Case Shiller

Home-prices slowed in April, but housing economists point to April as a down month and further supports the assumption that the housing market isn’t overheating. The S&P/Case Shiller Home Price Index, covering the entire nation, rose 4.2 percent in the 12 months ended in April and weaker than the 4.3 percent increase in March.

The 10-city and 20-city indexes showed weaker increases in April than in March. The 10-city index gained 4.6 percent from a year earlier, basically unchanged from 4.7 percent in March. The 20-city index gained 4.9 percent year-over-year, compared to a 5 percent increase in both March and February.

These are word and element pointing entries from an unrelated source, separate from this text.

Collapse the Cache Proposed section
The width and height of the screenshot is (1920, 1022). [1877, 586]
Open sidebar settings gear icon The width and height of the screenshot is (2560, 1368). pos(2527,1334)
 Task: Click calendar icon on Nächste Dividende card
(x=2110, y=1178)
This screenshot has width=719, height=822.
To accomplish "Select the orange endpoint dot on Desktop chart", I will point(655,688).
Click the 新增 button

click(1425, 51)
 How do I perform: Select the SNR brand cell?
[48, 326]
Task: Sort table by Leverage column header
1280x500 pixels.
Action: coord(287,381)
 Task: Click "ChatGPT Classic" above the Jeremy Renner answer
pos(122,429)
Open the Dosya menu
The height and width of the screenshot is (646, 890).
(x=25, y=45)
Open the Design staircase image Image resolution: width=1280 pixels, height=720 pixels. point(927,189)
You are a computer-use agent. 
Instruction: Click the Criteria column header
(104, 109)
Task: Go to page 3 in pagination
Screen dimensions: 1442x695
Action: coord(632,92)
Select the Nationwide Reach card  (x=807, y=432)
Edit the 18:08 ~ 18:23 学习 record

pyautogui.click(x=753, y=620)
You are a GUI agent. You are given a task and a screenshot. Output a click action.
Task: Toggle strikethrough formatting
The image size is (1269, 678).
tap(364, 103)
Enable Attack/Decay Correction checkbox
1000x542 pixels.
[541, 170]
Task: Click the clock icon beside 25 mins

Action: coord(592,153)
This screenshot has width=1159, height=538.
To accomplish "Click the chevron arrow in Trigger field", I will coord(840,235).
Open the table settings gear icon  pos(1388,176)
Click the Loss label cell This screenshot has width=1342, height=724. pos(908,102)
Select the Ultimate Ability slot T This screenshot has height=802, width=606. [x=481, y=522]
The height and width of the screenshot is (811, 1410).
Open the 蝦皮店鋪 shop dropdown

In 2013, we were seeing unsustainable inflation in home values as price were rising in the low double digits, raising fears that many home buyers would be priced out of the market because incomes were growing at only 2 percent at best. We’ve moved from something we couldn’t sustain to something that’s a lot more reasonable in 2015.

Month-over-month and not seasonally home prices were tame, according to the report. The Case-Shiller Index rose 1.1 percent from March to April. The 10-city index saw a 1 percent month-over-month change and the 20-city index saw a 1.1 percent change over the month. After seasonal adjustment, the national index was unchanged and the 10- and 20-city composites were up 0.4 percent  and 0.3 percent.

San Francisco, one of the country’s hottest markets, seems to finally be leveling off. Year-over-year, prices in San Francisco grew 10 percent in April compared to 10.3 percent in March. In late 2013, prices were growing 23.5 percent year-over-year.

In Denver, prices grew 10.3 percent year-over-year, roughly the pace that they have been growing at over the last several years.

Case Shiller gives a lagging read on the housing market, showing how it was performing more than a month ago. Poor weather may have contributed to a slow market in April. A number of reports showed weak growth in April, but early indicators are that the market has picked up momentum since then. The pace of existing home sale rose 5.1 percent in May from April, according to the National Association of Realtors. The median sale price for a previously owned home was up 7.9 percent to $228,700 from a year earlier in May.

Housing economists are predicting the 2015 could be the best year for the housing market since the housing bust of 2007, as more first-time home buyers enter the market. However, we haven’t seen much lately about any real increase is wages that is having a serious effect on affordability and the latest data shows any increase remain at about 2 percent. President Obama however, just signed into law new overtime rules and that should create some improvement in wages for the middle class.

The National Association of Realtors is predicting that prices in 2015 will surpass their 2006 peak although factoring a decade later those prices are more modest. Indeed, after a huge boom and bust housing economists said that they are hopeful the housing market is finally settling down into healthy levels of growth. However, new-home starts are well below typical levels, contributing to a shortage of inventory that has been driving up prices.